→ **Work instructions**
(a) Translate this sentence from the passage on TRP ion channels into Spanish: "TRP channels play important roles in the perception of the environment."
(b) Carry on the passage on TRP ion channels from its final sentence.
** Reading passage follows **
Research Interests

Structure-Function relationship of Transient Receptor Potential (TRP) ion channels in molecular complexes with homo-polymers

TRP channels play important roles in the perception of the environment. They respond to a number of physical and chemical stimuli and demonstrate an unusual complexity of regulatory modes.

The TRP family proteins are calcium-permeable channels and participate in a great variety of physiological and pathological processes. Physiological processes with involvement of TRP channels include thermosensation, nociception, mechanosensation, taste, vision, fertilization, intra- and extracellular Ca2+ and Mg2+ homeostasis.

Accumulated evidence also indicates involvement of TRP channels in pathophysiology and development of various diseases due to the multifunctional cellular responses carried by these proteins. Currently, we are interested in understanding the role of TRP channel in cancel cells. Expression of various TRP channels in different carcinogenic tissues has continually been reported, moreover some of the TRPs have originally been cloned from cancer cells. However, no clear mechanism of function of TRP channels and their roles in tumor-related regulations have immerged thus far. The role of TRP channels in processes like cell proliferation, differentiation, apoptosis, migration, and invasion upon cancer progression has yet to be understood.

Understanding the interplay of TRP channels and cancer cells is also critical at the level of molecular organization of these channels. It has become evident now that TRP channels are engaged in the molecular complexes, where their function can significantly be altered by the homo-polymers, like inorganic polyphosphate (polyP) and polyhydroxybutyrate (PHB).

Zakharian graphicPosttranslational modification of the TRPM8 protein with polyhydroxybutyrate (PHB) is required for the channel function.
** End of Reading passage **
** Dataset excerpts follows **
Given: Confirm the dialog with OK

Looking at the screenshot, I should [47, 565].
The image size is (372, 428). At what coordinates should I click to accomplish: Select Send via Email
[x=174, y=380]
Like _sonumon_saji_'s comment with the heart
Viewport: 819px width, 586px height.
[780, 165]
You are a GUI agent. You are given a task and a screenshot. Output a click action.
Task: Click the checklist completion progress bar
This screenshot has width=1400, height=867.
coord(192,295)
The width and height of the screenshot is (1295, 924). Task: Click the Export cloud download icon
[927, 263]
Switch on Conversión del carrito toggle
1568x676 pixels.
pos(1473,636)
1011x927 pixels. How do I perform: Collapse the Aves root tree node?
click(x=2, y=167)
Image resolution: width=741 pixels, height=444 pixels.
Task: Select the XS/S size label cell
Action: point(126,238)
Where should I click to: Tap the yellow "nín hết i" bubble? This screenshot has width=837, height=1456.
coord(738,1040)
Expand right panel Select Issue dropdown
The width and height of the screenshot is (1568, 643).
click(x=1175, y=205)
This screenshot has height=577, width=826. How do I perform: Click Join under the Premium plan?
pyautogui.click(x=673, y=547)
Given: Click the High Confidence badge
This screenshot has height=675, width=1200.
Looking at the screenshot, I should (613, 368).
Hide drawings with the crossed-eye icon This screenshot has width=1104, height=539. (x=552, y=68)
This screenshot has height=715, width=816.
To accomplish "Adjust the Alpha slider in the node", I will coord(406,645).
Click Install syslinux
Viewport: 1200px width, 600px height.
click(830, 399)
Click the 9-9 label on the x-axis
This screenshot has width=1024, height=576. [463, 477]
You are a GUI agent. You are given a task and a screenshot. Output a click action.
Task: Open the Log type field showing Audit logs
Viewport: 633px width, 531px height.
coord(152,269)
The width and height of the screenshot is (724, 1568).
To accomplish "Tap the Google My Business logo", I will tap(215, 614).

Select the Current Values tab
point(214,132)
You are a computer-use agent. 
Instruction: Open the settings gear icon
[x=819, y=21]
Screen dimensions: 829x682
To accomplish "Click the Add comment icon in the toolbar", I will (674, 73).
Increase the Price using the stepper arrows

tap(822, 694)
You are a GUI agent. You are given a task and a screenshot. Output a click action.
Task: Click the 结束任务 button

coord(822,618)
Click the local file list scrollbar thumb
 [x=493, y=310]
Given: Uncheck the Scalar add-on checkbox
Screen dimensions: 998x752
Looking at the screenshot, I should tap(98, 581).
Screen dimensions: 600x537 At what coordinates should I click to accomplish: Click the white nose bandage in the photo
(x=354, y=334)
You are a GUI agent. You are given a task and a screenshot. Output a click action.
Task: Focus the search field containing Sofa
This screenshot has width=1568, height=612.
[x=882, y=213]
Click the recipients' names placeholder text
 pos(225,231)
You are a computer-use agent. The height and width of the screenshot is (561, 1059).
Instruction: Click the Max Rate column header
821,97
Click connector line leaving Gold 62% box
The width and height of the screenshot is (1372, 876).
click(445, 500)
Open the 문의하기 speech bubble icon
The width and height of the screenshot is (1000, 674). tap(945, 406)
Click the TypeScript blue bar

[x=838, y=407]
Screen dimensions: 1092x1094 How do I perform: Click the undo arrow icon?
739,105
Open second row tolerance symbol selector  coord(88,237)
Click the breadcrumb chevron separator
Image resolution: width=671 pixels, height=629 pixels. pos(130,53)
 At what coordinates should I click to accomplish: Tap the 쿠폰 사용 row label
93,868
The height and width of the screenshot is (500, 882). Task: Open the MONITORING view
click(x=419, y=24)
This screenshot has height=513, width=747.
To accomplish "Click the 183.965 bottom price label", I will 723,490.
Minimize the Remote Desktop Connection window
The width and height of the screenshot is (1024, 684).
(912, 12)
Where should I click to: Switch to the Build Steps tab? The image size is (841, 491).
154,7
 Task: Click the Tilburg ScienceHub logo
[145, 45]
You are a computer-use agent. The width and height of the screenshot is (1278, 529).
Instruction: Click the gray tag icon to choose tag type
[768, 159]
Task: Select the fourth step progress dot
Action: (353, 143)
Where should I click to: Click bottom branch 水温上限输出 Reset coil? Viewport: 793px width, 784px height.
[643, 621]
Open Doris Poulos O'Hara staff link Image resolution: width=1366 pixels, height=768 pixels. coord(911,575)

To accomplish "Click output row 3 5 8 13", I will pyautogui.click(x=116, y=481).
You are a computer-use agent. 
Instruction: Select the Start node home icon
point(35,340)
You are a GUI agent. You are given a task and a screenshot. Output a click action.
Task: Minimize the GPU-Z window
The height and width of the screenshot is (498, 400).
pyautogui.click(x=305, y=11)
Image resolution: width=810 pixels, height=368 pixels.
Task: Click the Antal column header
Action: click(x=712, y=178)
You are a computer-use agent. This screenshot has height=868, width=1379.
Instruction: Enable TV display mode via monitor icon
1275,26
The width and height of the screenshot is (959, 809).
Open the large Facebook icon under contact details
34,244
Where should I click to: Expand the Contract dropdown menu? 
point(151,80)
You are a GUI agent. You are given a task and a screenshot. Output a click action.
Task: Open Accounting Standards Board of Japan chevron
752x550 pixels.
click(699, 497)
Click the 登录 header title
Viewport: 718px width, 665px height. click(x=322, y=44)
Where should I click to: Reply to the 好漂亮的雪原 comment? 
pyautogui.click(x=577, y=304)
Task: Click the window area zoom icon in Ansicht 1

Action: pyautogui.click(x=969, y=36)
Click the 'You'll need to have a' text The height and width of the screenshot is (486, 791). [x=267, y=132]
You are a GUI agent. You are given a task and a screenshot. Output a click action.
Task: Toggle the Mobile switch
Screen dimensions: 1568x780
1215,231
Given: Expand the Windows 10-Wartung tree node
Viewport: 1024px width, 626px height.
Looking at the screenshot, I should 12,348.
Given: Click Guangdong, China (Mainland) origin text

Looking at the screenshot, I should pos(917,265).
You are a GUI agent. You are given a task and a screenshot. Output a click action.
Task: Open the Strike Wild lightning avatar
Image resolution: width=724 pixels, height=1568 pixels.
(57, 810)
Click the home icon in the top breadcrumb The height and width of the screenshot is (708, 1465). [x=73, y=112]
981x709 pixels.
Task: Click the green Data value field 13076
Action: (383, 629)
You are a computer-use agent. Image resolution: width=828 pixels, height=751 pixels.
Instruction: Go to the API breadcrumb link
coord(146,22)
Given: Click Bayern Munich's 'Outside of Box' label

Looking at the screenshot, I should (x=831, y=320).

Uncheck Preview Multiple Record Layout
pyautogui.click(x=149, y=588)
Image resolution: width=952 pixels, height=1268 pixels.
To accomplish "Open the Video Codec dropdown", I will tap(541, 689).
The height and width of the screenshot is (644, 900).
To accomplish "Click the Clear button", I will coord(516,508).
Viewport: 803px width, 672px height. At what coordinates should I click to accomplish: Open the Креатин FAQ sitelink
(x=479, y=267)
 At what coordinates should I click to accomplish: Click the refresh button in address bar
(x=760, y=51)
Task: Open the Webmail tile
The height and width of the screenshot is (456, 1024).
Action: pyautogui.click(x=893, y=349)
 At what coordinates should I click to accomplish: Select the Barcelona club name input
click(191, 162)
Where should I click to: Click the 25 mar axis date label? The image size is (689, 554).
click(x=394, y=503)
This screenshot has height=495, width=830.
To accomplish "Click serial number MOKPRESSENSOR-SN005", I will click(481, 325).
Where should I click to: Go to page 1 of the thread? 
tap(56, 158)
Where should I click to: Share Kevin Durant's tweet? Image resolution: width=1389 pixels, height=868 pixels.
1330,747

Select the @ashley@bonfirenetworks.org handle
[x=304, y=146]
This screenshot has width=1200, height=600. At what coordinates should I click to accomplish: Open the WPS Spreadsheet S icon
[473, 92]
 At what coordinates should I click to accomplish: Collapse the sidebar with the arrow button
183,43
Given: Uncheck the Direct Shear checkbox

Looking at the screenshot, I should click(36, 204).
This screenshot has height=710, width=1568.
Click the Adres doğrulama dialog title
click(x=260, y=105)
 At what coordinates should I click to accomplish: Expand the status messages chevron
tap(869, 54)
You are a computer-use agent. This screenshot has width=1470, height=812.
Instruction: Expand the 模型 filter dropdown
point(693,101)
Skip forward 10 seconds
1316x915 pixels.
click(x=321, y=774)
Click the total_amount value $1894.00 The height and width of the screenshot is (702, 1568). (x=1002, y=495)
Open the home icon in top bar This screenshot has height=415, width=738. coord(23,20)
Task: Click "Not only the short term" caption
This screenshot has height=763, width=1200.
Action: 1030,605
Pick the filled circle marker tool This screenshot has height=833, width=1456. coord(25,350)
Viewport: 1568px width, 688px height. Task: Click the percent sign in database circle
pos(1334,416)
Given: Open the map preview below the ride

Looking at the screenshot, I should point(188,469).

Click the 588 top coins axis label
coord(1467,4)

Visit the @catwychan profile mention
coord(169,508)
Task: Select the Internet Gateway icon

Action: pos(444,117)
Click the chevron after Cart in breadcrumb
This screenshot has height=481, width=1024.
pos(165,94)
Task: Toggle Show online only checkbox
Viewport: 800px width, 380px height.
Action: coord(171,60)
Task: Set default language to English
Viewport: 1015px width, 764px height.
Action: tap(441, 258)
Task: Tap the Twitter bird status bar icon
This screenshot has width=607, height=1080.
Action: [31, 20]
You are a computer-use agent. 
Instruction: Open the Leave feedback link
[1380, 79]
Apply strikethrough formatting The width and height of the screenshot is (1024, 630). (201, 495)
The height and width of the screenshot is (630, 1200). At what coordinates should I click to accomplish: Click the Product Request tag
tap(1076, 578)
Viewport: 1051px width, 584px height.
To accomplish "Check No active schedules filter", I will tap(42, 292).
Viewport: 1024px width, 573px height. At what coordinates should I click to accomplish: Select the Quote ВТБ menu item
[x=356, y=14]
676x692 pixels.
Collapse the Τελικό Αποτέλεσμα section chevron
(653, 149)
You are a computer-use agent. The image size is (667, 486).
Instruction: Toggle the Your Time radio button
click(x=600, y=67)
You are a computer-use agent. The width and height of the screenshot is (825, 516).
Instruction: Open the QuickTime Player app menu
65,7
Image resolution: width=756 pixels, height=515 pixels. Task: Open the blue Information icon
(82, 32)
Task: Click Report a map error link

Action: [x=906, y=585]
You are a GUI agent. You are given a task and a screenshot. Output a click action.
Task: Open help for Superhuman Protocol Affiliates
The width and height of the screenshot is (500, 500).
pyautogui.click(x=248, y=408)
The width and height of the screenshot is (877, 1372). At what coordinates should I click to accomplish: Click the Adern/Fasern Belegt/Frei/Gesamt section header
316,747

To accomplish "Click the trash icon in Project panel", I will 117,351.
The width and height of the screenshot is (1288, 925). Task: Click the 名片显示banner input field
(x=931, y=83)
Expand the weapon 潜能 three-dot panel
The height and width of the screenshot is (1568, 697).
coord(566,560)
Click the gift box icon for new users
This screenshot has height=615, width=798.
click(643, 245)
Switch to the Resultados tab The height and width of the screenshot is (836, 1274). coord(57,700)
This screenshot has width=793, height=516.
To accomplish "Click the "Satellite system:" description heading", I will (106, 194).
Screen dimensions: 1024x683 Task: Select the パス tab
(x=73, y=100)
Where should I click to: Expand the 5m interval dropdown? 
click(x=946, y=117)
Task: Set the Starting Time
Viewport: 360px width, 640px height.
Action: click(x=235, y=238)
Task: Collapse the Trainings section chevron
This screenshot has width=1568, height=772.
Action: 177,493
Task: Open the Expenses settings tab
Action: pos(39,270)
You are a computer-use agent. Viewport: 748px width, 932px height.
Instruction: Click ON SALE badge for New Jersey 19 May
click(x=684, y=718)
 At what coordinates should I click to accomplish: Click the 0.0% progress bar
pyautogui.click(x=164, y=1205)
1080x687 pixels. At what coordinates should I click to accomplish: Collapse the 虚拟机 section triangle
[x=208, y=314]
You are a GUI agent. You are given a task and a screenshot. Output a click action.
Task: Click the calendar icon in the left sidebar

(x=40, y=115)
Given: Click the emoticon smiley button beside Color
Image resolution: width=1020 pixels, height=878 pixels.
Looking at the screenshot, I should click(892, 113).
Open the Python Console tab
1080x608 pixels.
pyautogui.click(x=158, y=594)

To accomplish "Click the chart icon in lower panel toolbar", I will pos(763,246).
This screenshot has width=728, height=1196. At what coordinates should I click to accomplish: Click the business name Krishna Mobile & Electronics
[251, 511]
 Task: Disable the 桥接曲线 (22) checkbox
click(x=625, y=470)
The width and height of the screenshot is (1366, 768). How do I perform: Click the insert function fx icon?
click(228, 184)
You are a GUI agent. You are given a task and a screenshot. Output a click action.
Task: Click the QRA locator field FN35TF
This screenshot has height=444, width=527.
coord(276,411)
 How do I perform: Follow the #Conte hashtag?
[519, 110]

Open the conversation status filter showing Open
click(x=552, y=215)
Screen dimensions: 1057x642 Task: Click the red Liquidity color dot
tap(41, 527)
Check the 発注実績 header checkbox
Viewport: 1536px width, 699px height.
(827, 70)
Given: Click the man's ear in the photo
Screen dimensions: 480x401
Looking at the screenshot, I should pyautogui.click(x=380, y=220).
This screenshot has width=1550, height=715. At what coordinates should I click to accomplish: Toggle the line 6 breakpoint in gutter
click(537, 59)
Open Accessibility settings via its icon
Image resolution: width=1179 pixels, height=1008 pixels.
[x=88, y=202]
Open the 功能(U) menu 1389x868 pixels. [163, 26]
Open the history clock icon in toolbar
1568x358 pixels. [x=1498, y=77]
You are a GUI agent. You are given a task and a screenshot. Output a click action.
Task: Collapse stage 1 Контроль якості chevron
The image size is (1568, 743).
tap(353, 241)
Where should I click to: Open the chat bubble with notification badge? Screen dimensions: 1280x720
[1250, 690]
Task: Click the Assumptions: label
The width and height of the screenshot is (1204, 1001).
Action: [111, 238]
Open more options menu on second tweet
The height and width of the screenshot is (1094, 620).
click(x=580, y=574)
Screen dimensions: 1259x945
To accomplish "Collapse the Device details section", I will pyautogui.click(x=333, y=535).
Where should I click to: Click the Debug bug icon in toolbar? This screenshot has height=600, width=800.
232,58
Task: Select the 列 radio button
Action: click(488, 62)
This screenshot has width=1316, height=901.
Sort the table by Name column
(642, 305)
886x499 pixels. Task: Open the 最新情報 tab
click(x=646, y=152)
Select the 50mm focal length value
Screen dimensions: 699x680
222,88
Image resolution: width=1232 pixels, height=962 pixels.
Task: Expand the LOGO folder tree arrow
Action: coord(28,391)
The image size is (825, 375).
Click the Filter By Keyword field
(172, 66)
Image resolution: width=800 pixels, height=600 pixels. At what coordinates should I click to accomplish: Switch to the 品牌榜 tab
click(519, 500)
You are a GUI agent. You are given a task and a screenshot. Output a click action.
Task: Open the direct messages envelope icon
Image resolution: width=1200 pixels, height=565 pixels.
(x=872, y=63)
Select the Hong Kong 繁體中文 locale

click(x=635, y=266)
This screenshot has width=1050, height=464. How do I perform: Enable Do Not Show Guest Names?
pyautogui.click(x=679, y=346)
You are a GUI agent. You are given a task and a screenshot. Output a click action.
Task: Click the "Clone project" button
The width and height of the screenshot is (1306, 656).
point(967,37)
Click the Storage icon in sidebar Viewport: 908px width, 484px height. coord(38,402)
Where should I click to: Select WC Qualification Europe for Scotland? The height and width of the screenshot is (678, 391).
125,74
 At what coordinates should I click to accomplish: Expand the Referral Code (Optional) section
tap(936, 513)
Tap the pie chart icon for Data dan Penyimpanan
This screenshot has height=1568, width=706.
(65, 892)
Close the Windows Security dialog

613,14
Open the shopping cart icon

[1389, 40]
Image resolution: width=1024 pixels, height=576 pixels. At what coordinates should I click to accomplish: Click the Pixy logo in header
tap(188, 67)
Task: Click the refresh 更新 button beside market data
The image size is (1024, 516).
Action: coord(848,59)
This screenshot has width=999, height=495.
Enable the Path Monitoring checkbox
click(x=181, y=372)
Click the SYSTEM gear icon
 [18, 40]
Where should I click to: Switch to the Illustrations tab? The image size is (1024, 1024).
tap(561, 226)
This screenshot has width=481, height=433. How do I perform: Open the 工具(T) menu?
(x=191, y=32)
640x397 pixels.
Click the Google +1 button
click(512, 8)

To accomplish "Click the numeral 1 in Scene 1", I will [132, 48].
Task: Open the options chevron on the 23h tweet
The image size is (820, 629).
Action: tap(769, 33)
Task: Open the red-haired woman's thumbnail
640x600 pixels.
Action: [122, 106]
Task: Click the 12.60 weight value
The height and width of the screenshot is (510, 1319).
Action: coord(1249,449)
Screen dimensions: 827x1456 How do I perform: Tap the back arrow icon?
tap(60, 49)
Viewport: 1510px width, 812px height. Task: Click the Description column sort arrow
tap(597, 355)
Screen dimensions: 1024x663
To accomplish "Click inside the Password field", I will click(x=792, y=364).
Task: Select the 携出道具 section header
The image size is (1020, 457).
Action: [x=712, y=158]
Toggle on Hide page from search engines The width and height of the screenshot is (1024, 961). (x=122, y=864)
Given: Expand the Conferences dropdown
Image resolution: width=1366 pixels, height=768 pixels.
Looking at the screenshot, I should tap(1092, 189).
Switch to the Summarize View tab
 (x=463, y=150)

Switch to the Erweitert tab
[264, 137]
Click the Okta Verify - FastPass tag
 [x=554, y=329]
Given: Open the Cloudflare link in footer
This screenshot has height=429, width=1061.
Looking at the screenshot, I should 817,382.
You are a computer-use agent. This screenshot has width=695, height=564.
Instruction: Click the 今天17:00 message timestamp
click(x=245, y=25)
** End of Dataset excerpts **
→ **Answers by task**
(a) Los canales TRP desempeñan funciones importantes en la percepción del entorno.

(b)
The cold and menthol receptor, TRPM8, is a representative member of this channel family, and exhibits a broad variety of functional modes with a number of allosteric regulators. The versatility of TRPM8 is also apparent at the level of molecular organization. Previously, we demonstrated that the functional TRPM8 channel exists as a complex with polyP, where the polymer is associated with the TRPM8 protein via ionic interactions and it plays a role in the gating of the channel. In our recent studies we also aimed to identify.

PHB-modification sites on the TRPM8 protein and determine the role of PHB in TRPM8 channel function. The polyester PHB forms a structural/functional complex with TRPM8 and is involved in temperature-induced conformational changes of the protein.

TRPM8 channels expressed in sensory neurons are responsible for perception of cold temperatures. However, originally the TRPM8 protein has been detected in human prostate and its gene is considered as a prostate-specific gene. The role of TRPM8 in prostate cancer is poorly understood. The channel could be involved in calcium signaling regulation, and the balance of the TRPM8 channel expression and localization in plasma membrane and endoplasmic reticulum membrane could play important role in intracellular calcium concentrations and subsequent induction of apoptosis. These studies might help in shedding light on the role of TRP channels in cancer and further imply this information in therapeutics or drug-target interventions.